Derweil gewinnt der landwirtschaftliche Fortschritt immer mehr die Oberhand. Mit immer mehr Maschinerie wird das Land bearbeitet - es wird gepflügt, gebohrt und aufgesprengt, um ihm alles abzugewinnen, was es hat.
Ganz am Ende verabschiedet sich die Kamera langsam aus dem Film - ohne dass Chuang noch einmal wie am Anfang aus dem Off spricht. Eine Rückwärtsbewegung weg von den Figuren, die sich mit einem Traktor durch Schnee und Ackermatsch kämpfen (mehr soll hier nicht verraten werden) mündet in einer Vogelperspektive auf die winterliche Landschaft - und als Zuschauer:in bleibt man mit einigen Fragen über diesen abrupten Abschied zurück.
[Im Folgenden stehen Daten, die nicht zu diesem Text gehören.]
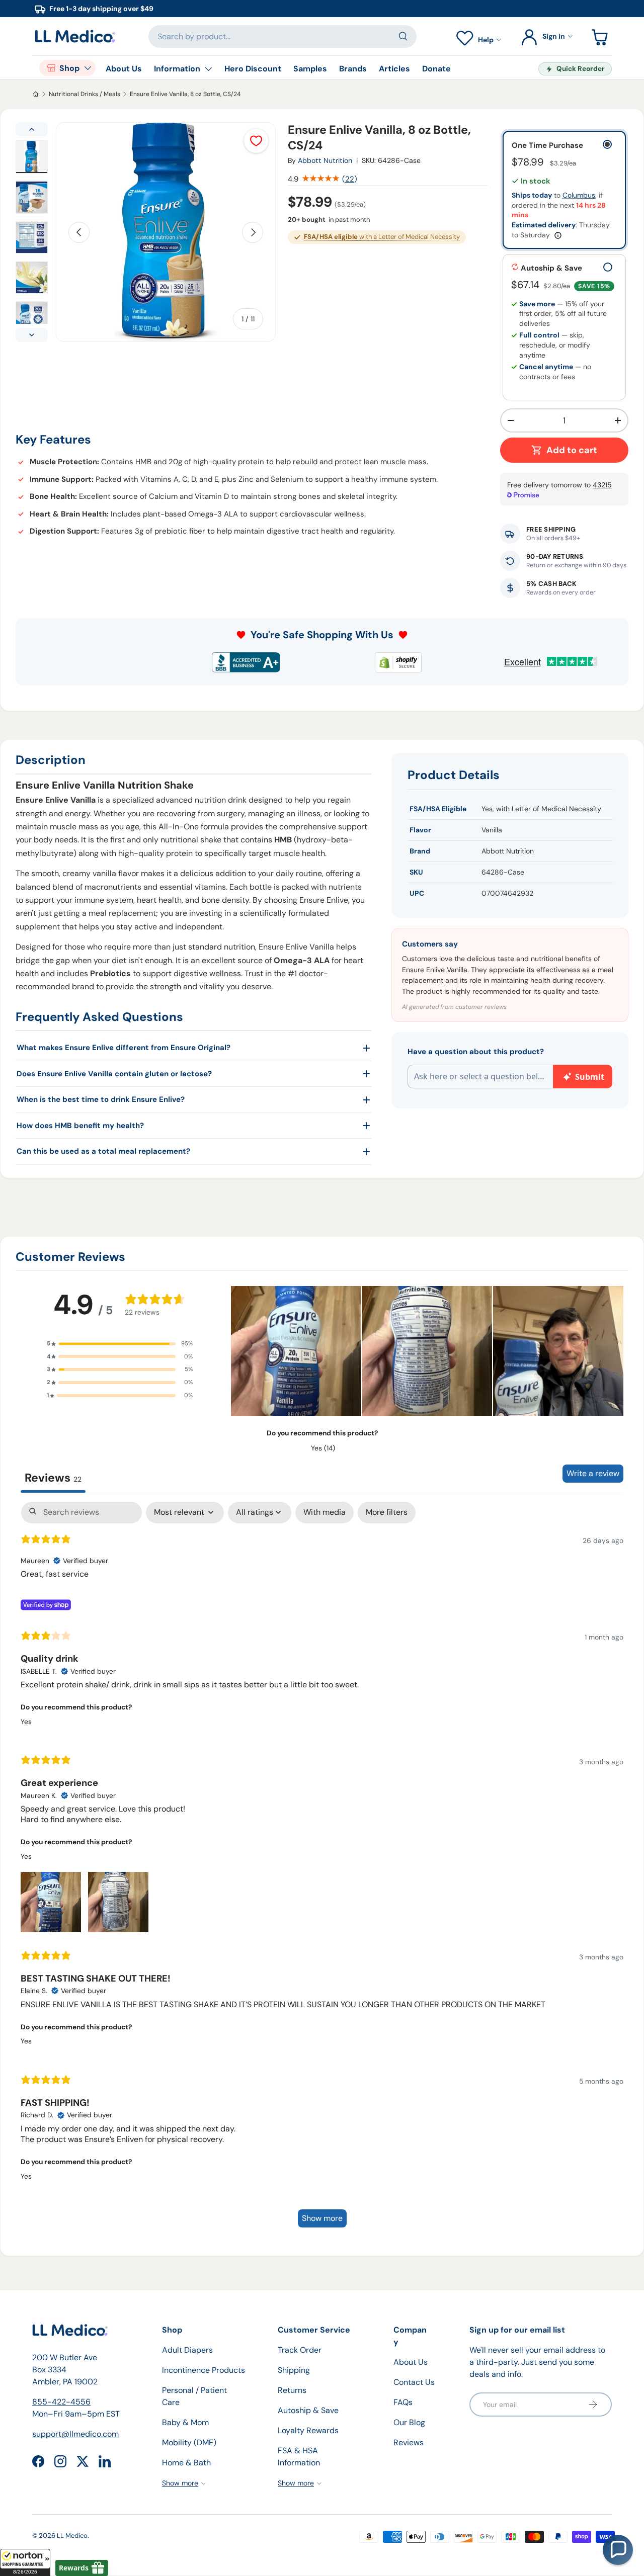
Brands (353, 68)
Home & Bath (186, 2462)
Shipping (294, 2370)
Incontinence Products (203, 2370)
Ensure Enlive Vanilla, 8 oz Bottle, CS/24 (185, 94)
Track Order (299, 2350)
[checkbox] (324, 1512)
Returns (292, 2390)
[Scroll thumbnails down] (32, 335)
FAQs (403, 2402)
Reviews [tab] (53, 1477)
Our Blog (409, 2422)
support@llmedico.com (75, 2434)
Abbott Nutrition (325, 160)
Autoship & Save (308, 2410)
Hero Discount (252, 68)
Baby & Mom (185, 2422)
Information (177, 68)
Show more (322, 2218)
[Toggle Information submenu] (208, 69)
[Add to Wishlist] (256, 141)
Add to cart (571, 450)
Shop (69, 68)
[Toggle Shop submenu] (88, 68)
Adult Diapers (187, 2350)
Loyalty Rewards (308, 2430)
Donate (436, 68)
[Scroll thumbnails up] (32, 129)
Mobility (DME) (189, 2442)
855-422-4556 (61, 2401)
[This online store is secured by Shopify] (398, 662)
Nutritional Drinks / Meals (84, 94)
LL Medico (72, 2535)
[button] (25, 2562)
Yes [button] (26, 1721)
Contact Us (414, 2382)
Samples (310, 68)
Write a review (593, 1473)
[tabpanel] (322, 1869)
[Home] (35, 94)
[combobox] (282, 36)
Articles (394, 68)
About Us (124, 68)
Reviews (408, 2442)
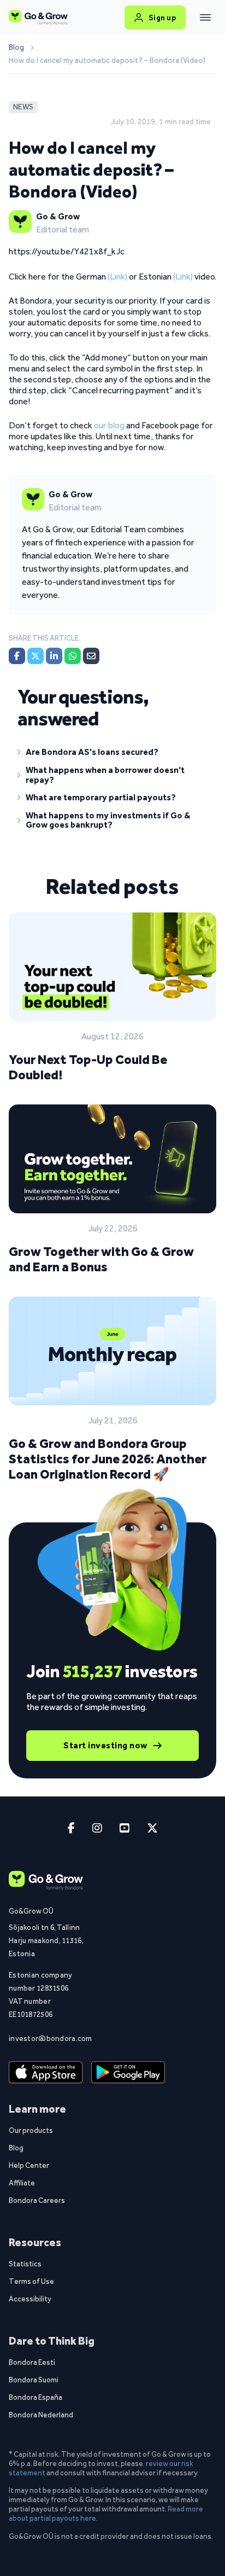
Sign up (162, 17)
Chuang und sein Dorf entlässt Huo damit in eine ungewisse Zukunft. Man hofft beim Weiterspinnen, dass das rege Miteinander auch heute noch existiert und die Menschen vom Fortschritt profitierend auf neue Art ihr Land leben können. Man ahnt aber, dass es wahrscheinlich ganz anders gekommen ist.